3/15/2014

Hiding Behind the Cigarette Burn - written for the Toast event prompt "burn"

Hiding behind the Cigarette Burn

Dedicated to my mom and grandma


The small black hole on the inside arm of the L-shaped couch caught my attention. I was only four or five years old, but I knew this little cigarette burn in the grey colored rainbow speckled couch in our living room, with its orange outer ring where it fringed and stabbed your arm sometimes, was my refuge. If I stared at it long enough, I could close my eyes and hide inside this small cave.

I tiptoed into the kitchen and turned into the living room trying not to wake Mom, Dad, or my baby Brother. I had looked to see if the coast was clear before picking up the phone, so I must have known somehow that what I was doing was wrong or I wouldn’t have tried to be so sneaky. Or maybe I was the only non-egocentric five year-old in existence and was actually concerned that I might wake everyone up, but that is highly unlikely as I was clearly going to bother my grandmother in the middle of the night, because I wanted to talk to someone.

I couldn’t tell time yet or was just oblivious to it, but it was late at night because it was dark and everyone was sleeping. I had woken up again and was lonely. This was the 6th or 7th place we’d lived in since I was born and even at a young age I had problems sleeping in new places. Especially big one’s like our new house. The apartments, duplexes, and grandma’s basement were much cozier. Grandma had said when we left that I could call her whenever I wanted and she’d be tickled to death to hear from me. So, that had been my plan when I couldn't sleep yet again tonight.

My sense of accomplishment must have given me the nerve to pick up the phone and dial the only phone number I knew; 9 - 1 - 1.

I gleefully waited through the rings, anxiously awaiting my grandmother’s loving voice, and frequently glancing at the doorway to the front room to make sure no one was coming. Operation Secret Phone Call to Grandma was immediately aborted when an emergency line operator said “911 emergency dispatch, can you please state your location and nature of emergency.”

Her shrill voice was not that of Grandma’s and the clang of the phone was loud when I abruptly hung up. Next, I did the only thing a scared five year old could do, I hid inside the couch to await the wrath of Mom. As 911 emergency protocols at the time required that all dispatchers immediately call back any hang-up calls, the shrill voice screamed through the three horribly loud rings that echoed through the sleeping hallways. I didn’t know if the loud ringing or the heavy, sleepy thuds of Mom’s footsteps scared me more, but I did know - I was in BIG trouble.

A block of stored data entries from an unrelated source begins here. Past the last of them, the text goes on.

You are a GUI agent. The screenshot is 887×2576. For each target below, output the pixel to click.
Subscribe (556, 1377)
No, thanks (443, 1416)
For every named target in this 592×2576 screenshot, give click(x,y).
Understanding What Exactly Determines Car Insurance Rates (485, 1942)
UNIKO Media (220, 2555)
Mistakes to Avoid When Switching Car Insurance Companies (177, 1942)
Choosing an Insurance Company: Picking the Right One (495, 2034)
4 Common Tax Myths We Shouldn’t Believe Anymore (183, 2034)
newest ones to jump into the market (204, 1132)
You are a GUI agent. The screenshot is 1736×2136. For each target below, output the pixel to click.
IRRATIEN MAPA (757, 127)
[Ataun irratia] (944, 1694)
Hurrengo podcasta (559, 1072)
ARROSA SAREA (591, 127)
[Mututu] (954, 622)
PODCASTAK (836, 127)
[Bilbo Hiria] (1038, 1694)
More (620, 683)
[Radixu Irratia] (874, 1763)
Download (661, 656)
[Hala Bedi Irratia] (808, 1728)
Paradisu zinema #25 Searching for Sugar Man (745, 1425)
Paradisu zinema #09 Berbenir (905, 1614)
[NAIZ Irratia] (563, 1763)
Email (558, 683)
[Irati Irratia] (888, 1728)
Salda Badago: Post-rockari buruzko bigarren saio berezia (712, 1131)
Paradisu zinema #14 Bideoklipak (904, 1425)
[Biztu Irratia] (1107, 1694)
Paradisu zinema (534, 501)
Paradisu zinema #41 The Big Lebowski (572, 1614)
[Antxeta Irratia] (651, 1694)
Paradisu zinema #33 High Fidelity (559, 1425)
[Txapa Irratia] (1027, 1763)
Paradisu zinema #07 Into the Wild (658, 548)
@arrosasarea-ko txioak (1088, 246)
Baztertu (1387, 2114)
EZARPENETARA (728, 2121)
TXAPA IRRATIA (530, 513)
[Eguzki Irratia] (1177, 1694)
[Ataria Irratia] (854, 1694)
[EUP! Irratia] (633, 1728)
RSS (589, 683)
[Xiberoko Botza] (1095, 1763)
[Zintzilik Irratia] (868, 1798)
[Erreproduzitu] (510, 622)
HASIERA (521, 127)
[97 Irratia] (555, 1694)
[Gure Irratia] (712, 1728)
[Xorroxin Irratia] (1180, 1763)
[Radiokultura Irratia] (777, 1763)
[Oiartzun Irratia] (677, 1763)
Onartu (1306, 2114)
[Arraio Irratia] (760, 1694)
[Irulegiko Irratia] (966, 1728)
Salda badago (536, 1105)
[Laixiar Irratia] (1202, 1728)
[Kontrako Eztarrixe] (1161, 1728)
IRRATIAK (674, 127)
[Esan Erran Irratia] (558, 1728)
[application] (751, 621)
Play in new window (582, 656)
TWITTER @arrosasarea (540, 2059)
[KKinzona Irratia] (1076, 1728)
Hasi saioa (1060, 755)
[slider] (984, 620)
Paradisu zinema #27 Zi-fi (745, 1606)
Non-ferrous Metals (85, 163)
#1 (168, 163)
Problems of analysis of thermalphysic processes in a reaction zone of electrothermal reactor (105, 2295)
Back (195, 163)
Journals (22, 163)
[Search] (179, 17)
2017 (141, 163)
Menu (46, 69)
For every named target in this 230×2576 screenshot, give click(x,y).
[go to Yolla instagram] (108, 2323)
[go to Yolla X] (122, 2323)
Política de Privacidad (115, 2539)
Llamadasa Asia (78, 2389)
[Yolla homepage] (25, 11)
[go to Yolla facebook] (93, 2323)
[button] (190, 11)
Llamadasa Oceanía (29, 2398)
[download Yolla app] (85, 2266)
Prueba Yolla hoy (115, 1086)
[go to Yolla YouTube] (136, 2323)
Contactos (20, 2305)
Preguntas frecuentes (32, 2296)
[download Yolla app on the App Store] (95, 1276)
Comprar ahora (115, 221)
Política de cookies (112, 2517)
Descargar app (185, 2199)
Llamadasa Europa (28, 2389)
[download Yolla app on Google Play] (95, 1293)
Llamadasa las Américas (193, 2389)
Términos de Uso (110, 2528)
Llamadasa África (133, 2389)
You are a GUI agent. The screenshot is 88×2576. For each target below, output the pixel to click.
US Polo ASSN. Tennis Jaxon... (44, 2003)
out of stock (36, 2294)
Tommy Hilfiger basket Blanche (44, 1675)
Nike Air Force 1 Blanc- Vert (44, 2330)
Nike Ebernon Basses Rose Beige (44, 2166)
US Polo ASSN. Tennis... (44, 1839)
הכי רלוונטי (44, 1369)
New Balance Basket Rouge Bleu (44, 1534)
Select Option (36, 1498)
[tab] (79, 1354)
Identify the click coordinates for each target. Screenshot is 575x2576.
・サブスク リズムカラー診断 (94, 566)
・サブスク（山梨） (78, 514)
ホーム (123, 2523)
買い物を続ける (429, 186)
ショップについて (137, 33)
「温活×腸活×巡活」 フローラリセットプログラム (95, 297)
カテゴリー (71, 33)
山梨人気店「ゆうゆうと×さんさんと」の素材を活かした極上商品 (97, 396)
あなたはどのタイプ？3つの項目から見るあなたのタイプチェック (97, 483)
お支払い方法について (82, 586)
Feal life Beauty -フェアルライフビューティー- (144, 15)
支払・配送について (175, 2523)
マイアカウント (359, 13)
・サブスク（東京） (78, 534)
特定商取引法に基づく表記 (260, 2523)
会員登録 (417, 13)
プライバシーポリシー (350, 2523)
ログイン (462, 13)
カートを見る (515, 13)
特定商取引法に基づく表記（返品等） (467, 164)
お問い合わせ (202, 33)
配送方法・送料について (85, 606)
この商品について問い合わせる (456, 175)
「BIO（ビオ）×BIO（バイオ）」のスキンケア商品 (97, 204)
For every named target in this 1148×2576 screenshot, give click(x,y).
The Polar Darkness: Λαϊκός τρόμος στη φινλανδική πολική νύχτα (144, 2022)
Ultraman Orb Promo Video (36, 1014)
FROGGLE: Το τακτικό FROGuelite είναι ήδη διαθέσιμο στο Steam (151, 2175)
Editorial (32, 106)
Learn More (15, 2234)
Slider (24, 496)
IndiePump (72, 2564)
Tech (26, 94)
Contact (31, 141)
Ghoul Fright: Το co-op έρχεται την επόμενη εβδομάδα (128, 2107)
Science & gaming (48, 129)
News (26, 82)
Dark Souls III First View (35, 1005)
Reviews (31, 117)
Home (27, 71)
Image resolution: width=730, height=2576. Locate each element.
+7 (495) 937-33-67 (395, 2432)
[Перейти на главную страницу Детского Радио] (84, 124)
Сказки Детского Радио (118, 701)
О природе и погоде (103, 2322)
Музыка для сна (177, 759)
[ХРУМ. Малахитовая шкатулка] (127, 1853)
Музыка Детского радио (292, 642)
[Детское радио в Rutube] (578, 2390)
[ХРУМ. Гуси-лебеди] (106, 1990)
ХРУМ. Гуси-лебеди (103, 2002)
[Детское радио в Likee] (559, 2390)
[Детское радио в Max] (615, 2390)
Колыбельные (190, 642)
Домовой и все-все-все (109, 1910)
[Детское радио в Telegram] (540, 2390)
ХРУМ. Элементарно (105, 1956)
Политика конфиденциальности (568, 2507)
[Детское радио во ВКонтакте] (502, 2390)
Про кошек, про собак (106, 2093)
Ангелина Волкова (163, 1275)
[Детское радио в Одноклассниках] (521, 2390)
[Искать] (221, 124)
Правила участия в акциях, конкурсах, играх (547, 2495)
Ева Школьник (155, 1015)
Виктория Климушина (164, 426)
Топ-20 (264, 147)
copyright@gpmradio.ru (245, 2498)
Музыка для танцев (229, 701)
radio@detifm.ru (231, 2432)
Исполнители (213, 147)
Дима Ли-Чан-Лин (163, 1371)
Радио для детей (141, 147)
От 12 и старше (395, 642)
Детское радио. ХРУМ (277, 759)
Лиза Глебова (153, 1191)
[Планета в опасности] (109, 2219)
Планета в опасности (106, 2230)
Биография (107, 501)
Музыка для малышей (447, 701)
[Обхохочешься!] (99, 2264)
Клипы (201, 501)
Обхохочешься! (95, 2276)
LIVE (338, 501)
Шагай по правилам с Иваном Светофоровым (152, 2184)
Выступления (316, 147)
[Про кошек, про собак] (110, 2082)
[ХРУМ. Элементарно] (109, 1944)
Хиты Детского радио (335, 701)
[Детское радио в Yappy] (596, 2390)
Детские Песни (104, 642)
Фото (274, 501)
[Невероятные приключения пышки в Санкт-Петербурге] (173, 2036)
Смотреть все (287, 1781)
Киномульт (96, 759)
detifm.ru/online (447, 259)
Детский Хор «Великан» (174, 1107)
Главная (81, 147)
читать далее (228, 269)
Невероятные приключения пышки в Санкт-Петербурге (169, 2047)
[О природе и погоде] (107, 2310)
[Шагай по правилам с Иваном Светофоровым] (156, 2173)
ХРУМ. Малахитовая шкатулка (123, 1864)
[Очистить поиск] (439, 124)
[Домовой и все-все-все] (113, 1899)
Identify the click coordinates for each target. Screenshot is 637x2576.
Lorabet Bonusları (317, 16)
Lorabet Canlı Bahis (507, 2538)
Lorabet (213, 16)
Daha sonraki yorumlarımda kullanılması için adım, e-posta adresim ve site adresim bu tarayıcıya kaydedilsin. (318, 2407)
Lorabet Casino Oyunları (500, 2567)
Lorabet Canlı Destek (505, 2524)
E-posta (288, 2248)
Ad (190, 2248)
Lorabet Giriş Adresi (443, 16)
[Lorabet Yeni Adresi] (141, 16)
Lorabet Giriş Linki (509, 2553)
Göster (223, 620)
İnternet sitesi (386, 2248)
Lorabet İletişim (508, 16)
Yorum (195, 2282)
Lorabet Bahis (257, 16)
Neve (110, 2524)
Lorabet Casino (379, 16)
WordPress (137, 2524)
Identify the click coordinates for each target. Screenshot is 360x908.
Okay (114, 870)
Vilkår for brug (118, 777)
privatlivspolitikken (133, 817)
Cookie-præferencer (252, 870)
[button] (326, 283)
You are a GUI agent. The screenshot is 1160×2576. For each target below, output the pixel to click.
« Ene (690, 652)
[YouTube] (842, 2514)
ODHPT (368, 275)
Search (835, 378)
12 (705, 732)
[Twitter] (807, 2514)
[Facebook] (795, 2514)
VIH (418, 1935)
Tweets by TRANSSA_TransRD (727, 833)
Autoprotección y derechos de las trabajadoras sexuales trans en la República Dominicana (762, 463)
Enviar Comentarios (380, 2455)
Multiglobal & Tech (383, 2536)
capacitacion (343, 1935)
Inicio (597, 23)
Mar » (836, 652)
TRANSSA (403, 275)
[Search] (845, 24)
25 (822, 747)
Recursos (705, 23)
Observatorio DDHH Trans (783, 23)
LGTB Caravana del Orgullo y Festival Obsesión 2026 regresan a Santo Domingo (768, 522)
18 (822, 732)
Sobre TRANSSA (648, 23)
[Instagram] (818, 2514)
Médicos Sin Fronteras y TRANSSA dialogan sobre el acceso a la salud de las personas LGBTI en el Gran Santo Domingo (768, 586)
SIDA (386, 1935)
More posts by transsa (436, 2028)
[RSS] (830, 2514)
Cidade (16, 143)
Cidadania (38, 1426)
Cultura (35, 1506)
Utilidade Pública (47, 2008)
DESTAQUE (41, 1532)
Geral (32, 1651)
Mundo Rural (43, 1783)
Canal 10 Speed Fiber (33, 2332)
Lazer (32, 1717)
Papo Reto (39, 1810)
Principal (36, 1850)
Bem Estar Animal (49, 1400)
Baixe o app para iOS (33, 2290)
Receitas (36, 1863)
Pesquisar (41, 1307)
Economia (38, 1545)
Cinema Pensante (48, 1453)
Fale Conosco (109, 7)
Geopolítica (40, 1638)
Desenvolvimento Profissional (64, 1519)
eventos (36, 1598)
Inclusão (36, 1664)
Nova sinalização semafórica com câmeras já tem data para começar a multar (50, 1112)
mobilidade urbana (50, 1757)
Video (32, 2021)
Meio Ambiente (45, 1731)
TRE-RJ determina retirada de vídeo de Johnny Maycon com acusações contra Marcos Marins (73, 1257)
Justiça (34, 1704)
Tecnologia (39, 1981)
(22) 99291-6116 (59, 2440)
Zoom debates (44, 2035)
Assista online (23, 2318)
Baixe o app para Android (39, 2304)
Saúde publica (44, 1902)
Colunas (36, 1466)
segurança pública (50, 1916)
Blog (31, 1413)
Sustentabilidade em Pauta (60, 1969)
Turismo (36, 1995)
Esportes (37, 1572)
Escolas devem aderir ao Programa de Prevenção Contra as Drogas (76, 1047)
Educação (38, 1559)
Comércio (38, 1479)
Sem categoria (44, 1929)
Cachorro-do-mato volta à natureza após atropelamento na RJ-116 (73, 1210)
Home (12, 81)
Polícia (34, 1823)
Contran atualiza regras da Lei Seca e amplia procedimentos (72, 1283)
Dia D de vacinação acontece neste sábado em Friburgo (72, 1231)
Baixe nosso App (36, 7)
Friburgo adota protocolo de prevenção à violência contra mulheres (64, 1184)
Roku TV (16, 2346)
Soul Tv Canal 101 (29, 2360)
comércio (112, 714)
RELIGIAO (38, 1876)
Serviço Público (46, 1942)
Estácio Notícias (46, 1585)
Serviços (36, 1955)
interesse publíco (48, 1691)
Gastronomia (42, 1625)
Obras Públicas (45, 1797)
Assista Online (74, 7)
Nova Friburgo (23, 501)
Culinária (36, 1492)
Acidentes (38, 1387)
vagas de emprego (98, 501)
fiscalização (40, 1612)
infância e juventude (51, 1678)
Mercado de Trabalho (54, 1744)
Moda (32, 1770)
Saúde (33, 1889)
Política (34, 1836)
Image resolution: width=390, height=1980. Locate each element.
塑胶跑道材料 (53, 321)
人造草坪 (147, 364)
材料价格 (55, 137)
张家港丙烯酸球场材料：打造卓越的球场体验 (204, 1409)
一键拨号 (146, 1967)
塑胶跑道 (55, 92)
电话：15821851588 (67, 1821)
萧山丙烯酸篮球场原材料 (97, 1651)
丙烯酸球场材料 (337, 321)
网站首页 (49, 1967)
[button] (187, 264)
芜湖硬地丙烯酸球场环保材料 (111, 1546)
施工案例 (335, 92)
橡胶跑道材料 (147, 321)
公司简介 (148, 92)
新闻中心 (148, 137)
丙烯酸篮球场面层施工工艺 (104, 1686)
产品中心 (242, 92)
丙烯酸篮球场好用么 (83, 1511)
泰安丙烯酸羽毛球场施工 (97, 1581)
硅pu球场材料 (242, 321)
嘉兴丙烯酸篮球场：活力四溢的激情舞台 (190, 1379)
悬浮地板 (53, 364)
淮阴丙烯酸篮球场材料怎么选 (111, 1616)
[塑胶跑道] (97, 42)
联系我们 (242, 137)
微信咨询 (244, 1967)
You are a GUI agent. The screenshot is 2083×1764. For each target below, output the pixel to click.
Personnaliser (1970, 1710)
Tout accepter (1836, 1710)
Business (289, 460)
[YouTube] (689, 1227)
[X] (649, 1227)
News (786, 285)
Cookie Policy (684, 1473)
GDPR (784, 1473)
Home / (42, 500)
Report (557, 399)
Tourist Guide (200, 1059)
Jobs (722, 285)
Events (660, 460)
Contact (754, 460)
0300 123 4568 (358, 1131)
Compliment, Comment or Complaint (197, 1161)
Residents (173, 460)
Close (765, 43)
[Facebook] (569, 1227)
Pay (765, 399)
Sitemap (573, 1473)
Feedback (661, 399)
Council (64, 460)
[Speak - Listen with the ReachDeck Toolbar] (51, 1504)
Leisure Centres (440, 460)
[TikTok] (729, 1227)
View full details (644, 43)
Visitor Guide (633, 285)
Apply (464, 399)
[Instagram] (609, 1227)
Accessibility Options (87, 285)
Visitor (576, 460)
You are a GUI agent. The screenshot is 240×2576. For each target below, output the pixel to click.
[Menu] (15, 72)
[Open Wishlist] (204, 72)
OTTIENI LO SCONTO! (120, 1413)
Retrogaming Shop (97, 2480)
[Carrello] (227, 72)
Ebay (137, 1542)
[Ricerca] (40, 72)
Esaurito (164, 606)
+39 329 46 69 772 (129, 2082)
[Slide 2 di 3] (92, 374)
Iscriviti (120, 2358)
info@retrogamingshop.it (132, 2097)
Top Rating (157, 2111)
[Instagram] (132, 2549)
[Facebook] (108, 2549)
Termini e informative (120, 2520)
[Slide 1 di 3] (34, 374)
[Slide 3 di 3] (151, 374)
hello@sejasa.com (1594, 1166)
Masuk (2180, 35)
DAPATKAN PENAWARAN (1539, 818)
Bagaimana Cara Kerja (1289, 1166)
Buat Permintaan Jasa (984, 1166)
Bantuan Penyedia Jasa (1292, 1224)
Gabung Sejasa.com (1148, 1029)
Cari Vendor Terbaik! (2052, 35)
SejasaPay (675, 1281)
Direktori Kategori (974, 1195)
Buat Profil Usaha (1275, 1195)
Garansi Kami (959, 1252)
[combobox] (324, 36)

Mom was groggy and confused as to why an emergency dispatcher was phoning in the middle of the night and as she explained that there was no emergency, she spotted my little feet poking out of the arm of the sofa. The cigarette burn wasn’t big enough for an entire little girl and I’d only been hiding in it in the fear filled depths of my five year old imagination. So naturally, Mom spotted me curled up in a little ball in the corner of the sofa.

The “I can’t see her so she can’t see me” method only lasted until the phone call ended.

I wish I could say that I remembered her immediate reaction, but all I remember is her whispering “did you call 911?”

I didn’t know exactly what 911 was, but I said no - I called Grandma.

She took me back to bed and luckily for me she was too tired to punish me, but the next day she called Grandma for real and the laughing never ended. I didn’t really understand what I did wrong, but embarrassment quickly became a new form of punishment.

The image of that black hole in the arm of the sofa became my refuge once more. I sank back into the depths of the cave avoiding the loud laughter coming from the kitchen.

Slowly the years passed and I grew too big to hide in the tiny hole in the arm of the couch, and soon the sofa disappeared completely, as did the rest of the remnants of my childhood. I obtained an uncanny memory for people’s phone numbers and soon realized that 911 is for emergency calls only - not for lonely little five year old girls to reach their grandmas in the middle of the night.

Unless of course, your grandma just so happens to be an emergency dispatcher for your area, but you better be sure that she’s the one who answers when you call.